Records to process below:

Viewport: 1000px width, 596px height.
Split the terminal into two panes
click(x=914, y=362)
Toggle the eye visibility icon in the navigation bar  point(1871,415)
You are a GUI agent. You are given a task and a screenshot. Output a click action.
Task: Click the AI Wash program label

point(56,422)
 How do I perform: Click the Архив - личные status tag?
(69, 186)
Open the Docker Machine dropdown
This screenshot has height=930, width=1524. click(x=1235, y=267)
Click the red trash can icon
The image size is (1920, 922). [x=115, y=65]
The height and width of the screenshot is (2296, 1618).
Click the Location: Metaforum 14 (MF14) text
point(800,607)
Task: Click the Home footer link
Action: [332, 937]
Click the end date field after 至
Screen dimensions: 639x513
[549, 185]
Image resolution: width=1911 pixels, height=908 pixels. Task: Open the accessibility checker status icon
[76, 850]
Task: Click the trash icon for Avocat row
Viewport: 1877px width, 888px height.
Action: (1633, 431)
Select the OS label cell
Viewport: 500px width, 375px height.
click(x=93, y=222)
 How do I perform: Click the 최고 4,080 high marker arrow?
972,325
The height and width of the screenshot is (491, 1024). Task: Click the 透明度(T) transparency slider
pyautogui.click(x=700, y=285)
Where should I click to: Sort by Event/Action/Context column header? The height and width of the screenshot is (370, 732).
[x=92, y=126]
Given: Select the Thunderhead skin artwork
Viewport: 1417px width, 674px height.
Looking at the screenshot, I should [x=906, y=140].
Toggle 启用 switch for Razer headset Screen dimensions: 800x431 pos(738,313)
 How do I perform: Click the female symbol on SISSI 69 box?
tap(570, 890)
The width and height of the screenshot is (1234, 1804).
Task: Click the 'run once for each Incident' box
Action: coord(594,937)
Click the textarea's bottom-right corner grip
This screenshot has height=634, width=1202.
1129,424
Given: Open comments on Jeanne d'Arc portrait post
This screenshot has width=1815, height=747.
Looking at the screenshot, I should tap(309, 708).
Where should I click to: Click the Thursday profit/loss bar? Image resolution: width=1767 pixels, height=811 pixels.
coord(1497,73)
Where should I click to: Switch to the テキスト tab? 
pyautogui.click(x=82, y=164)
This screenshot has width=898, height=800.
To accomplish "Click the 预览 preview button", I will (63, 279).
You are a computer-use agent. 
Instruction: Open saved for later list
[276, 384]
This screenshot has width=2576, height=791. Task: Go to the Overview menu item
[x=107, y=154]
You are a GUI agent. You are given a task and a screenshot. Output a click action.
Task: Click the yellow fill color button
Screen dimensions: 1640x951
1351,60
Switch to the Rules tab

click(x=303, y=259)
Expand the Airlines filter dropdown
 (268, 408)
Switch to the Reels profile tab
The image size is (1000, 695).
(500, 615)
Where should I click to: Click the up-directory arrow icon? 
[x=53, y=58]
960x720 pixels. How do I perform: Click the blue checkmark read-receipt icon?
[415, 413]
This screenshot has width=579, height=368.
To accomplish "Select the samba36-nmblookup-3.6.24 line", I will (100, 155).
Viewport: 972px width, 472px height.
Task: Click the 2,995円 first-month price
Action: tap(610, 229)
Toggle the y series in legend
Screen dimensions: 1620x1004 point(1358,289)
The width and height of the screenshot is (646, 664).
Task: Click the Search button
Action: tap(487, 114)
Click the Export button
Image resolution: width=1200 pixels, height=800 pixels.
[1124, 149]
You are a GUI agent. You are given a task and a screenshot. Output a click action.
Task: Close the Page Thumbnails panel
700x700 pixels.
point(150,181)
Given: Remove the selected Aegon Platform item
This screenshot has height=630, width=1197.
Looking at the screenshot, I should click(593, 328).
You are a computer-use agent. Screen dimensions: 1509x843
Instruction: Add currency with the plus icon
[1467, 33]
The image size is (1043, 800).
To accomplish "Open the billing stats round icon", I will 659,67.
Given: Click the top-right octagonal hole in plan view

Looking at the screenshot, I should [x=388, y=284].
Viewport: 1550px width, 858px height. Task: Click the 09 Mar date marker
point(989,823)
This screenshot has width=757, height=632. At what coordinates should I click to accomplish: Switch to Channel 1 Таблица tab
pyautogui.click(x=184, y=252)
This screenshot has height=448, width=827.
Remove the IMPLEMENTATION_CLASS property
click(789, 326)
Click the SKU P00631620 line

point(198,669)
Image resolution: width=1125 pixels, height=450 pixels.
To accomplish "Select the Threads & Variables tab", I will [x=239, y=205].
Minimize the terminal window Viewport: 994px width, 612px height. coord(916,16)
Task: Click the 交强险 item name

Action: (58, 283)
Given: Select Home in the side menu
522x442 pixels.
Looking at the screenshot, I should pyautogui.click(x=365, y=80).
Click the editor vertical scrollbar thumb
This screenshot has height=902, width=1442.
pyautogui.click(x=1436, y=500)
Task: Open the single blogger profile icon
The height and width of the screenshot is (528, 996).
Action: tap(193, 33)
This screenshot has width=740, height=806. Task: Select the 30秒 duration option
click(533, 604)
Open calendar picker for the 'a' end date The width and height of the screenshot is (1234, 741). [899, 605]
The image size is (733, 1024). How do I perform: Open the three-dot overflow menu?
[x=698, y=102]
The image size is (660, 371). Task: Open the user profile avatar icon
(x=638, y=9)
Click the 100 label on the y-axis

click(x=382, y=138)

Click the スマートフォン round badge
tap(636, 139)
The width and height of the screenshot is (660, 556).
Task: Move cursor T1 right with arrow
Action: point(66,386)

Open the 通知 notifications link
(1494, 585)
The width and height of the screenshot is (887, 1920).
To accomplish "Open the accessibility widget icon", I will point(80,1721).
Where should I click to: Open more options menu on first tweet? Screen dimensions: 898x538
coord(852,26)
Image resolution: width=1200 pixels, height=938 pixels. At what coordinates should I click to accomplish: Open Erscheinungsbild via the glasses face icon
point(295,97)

End of Records to process.

**Work instruction**
Every entry in the listing must be retyped exactly.

**Result of the task**
Viewport: 1000px width, 596px height.
Split the terminal into two panes
click(x=914, y=362)
Toggle the eye visibility icon in the navigation bar  point(1871,415)
You are a GUI agent. You are given a task and a screenshot. Output a click action.
Task: Click the AI Wash program label

point(56,422)
 How do I perform: Click the Архив - личные status tag?
(69, 186)
Open the Docker Machine dropdown
This screenshot has height=930, width=1524. click(x=1235, y=267)
Click the red trash can icon
The image size is (1920, 922). [x=115, y=65]
The height and width of the screenshot is (2296, 1618).
Click the Location: Metaforum 14 (MF14) text
point(800,607)
Task: Click the Home footer link
Action: [332, 937]
Click the end date field after 至
Screen dimensions: 639x513
[549, 185]
Image resolution: width=1911 pixels, height=908 pixels. Task: Open the accessibility checker status icon
[76, 850]
Task: Click the trash icon for Avocat row
Viewport: 1877px width, 888px height.
Action: (1633, 431)
Select the OS label cell
Viewport: 500px width, 375px height.
click(x=93, y=222)
 How do I perform: Click the 최고 4,080 high marker arrow?
972,325
The height and width of the screenshot is (491, 1024). Task: Click the 透明度(T) transparency slider
pyautogui.click(x=700, y=285)
Where should I click to: Sort by Event/Action/Context column header? The height and width of the screenshot is (370, 732).
[x=92, y=126]
Given: Select the Thunderhead skin artwork
Viewport: 1417px width, 674px height.
Looking at the screenshot, I should [x=906, y=140].
Toggle 启用 switch for Razer headset Screen dimensions: 800x431 pos(738,313)
 How do I perform: Click the female symbol on SISSI 69 box?
tap(570, 890)
The width and height of the screenshot is (1234, 1804).
Task: Click the 'run once for each Incident' box
Action: coord(594,937)
Click the textarea's bottom-right corner grip
This screenshot has height=634, width=1202.
1129,424
Given: Open comments on Jeanne d'Arc portrait post
This screenshot has width=1815, height=747.
Looking at the screenshot, I should tap(309, 708).
Where should I click to: Click the Thursday profit/loss bar? Image resolution: width=1767 pixels, height=811 pixels.
coord(1497,73)
Where should I click to: Switch to the テキスト tab? 
pyautogui.click(x=82, y=164)
This screenshot has width=898, height=800.
To accomplish "Click the 预览 preview button", I will (63, 279).
You are a computer-use agent. 
Instruction: Open saved for later list
[276, 384]
This screenshot has width=2576, height=791. Task: Go to the Overview menu item
[x=107, y=154]
You are a GUI agent. You are given a task and a screenshot. Output a click action.
Task: Click the yellow fill color button
Screen dimensions: 1640x951
1351,60
Switch to the Rules tab

click(x=303, y=259)
Expand the Airlines filter dropdown
 (268, 408)
Switch to the Reels profile tab
The image size is (1000, 695).
(500, 615)
Where should I click to: Click the up-directory arrow icon? 
[x=53, y=58]
960x720 pixels. How do I perform: Click the blue checkmark read-receipt icon?
[415, 413]
This screenshot has width=579, height=368.
To accomplish "Select the samba36-nmblookup-3.6.24 line", I will (100, 155).
Viewport: 972px width, 472px height.
Task: Click the 2,995円 first-month price
Action: tap(610, 229)
Toggle the y series in legend
Screen dimensions: 1620x1004 point(1358,289)
The width and height of the screenshot is (646, 664).
Task: Click the Search button
Action: tap(487, 114)
Click the Export button
Image resolution: width=1200 pixels, height=800 pixels.
[1124, 149]
You are a GUI agent. You are given a task and a screenshot. Output a click action.
Task: Close the Page Thumbnails panel
700x700 pixels.
point(150,181)
Given: Remove the selected Aegon Platform item
This screenshot has height=630, width=1197.
Looking at the screenshot, I should click(593, 328).
You are a computer-use agent. Screen dimensions: 1509x843
Instruction: Add currency with the plus icon
[1467, 33]
The image size is (1043, 800).
To accomplish "Open the billing stats round icon", I will 659,67.
Given: Click the top-right octagonal hole in plan view

Looking at the screenshot, I should [x=388, y=284].
Viewport: 1550px width, 858px height. Task: Click the 09 Mar date marker
point(989,823)
This screenshot has width=757, height=632. At what coordinates should I click to accomplish: Switch to Channel 1 Таблица tab
pyautogui.click(x=184, y=252)
This screenshot has height=448, width=827.
Remove the IMPLEMENTATION_CLASS property
click(789, 326)
Click the SKU P00631620 line

point(198,669)
Image resolution: width=1125 pixels, height=450 pixels.
To accomplish "Select the Threads & Variables tab", I will [x=239, y=205].
Minimize the terminal window Viewport: 994px width, 612px height. coord(916,16)
Task: Click the 交强险 item name

Action: (58, 283)
Given: Select Home in the side menu
522x442 pixels.
Looking at the screenshot, I should pyautogui.click(x=365, y=80).
Click the editor vertical scrollbar thumb
This screenshot has height=902, width=1442.
pyautogui.click(x=1436, y=500)
Task: Open the single blogger profile icon
The height and width of the screenshot is (528, 996).
Action: tap(193, 33)
This screenshot has width=740, height=806. Task: Select the 30秒 duration option
click(533, 604)
Open calendar picker for the 'a' end date The width and height of the screenshot is (1234, 741). [899, 605]
The image size is (733, 1024). How do I perform: Open the three-dot overflow menu?
[x=698, y=102]
The image size is (660, 371). Task: Open the user profile avatar icon
(x=638, y=9)
Click the 100 label on the y-axis

click(x=382, y=138)

Click the スマートフォン round badge
tap(636, 139)
The width and height of the screenshot is (660, 556).
Task: Move cursor T1 right with arrow
Action: point(66,386)

Open the 通知 notifications link
(1494, 585)
The width and height of the screenshot is (887, 1920).
To accomplish "Open the accessibility widget icon", I will point(80,1721).
Where should I click to: Open more options menu on first tweet? Screen dimensions: 898x538
coord(852,26)
Image resolution: width=1200 pixels, height=938 pixels. At what coordinates should I click to accomplish: Open Erscheinungsbild via the glasses face icon
point(295,97)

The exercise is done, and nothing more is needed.